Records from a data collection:
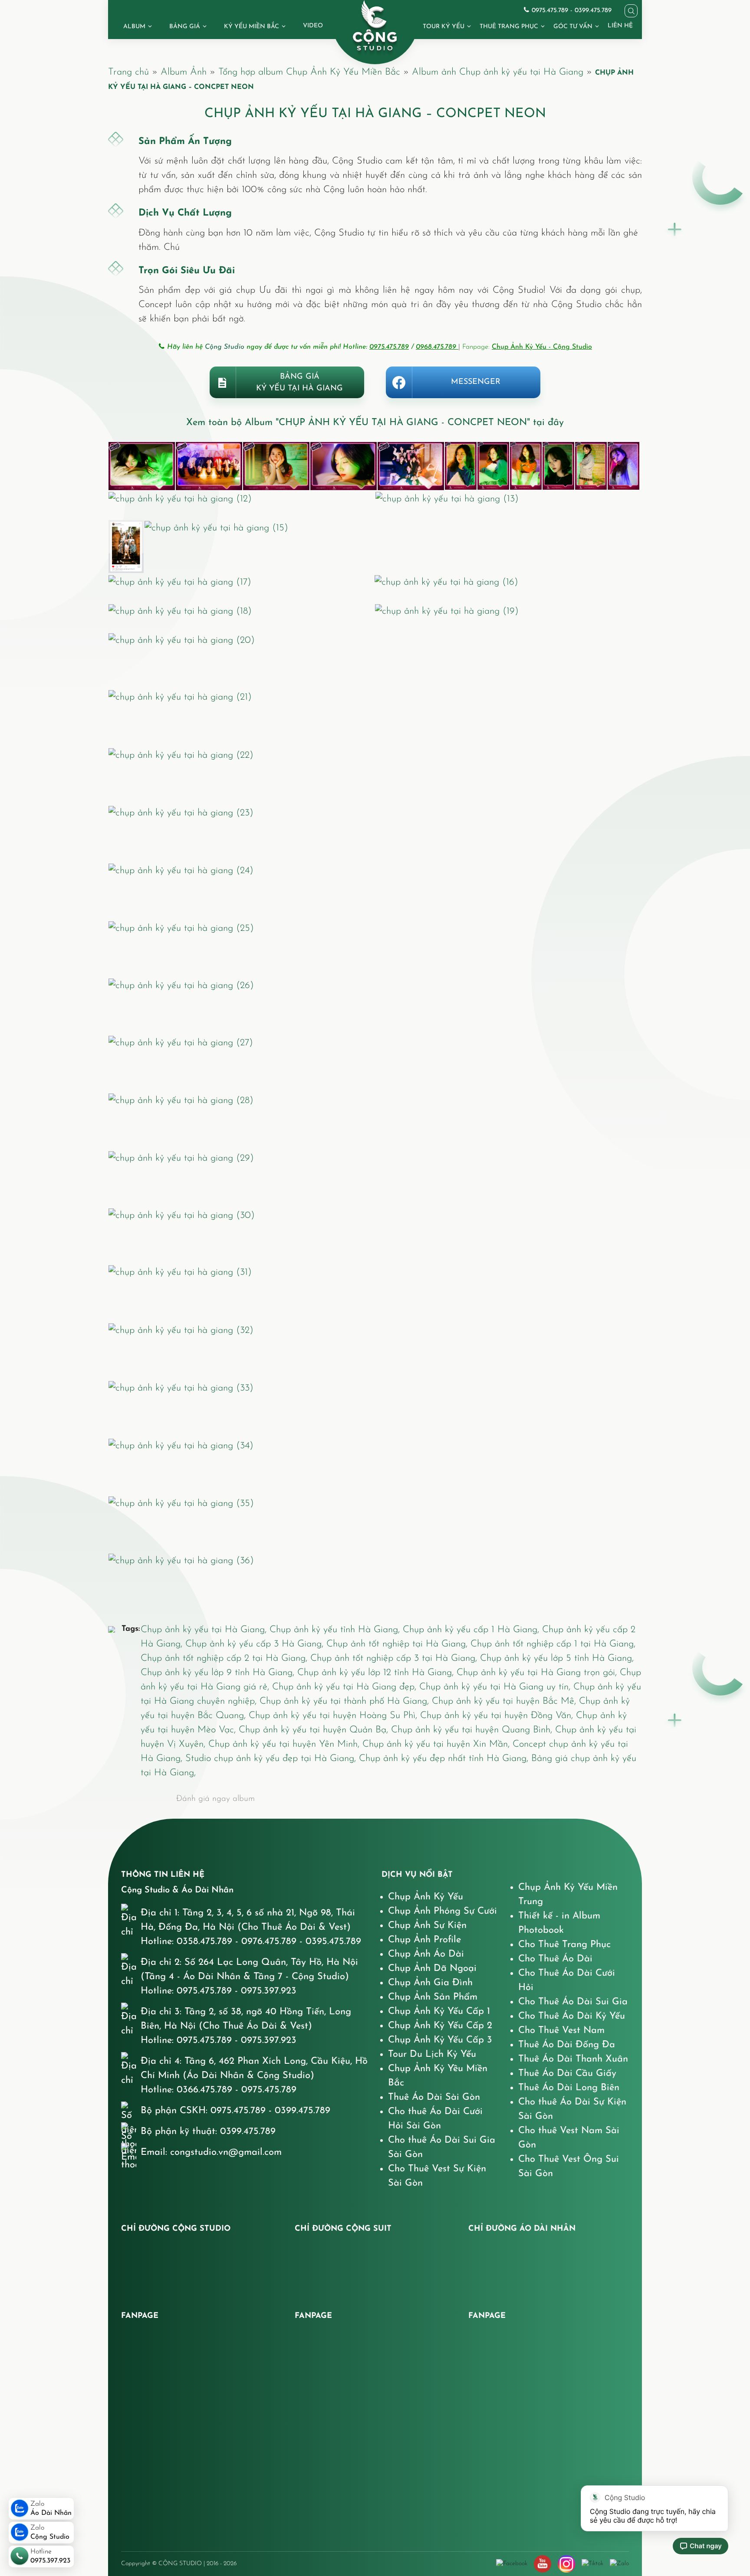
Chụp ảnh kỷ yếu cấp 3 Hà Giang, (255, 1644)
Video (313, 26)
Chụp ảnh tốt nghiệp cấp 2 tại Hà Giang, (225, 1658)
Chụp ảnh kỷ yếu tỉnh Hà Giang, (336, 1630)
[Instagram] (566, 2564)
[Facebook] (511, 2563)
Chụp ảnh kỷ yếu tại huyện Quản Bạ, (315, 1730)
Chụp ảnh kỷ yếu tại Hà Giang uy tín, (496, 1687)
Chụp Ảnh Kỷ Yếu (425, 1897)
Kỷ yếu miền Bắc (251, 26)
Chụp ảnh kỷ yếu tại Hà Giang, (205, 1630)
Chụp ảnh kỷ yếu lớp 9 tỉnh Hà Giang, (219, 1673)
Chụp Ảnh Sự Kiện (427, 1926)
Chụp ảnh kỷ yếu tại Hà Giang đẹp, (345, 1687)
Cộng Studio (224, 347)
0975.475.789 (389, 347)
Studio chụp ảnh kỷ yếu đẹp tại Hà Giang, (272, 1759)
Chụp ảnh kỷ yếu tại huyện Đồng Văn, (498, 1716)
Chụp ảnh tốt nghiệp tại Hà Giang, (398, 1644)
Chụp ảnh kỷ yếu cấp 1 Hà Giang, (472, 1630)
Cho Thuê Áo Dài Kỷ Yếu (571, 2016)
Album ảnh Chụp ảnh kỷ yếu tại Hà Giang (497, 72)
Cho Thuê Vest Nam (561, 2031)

**WORK ORDER**
Each line of the data that has the string "Studio" should be returned.

**ANSWER SPACE**
Cộng Studio (224, 347)
Studio chụp ảnh kỷ yếu đẹp tại Hà Giang, (272, 1759)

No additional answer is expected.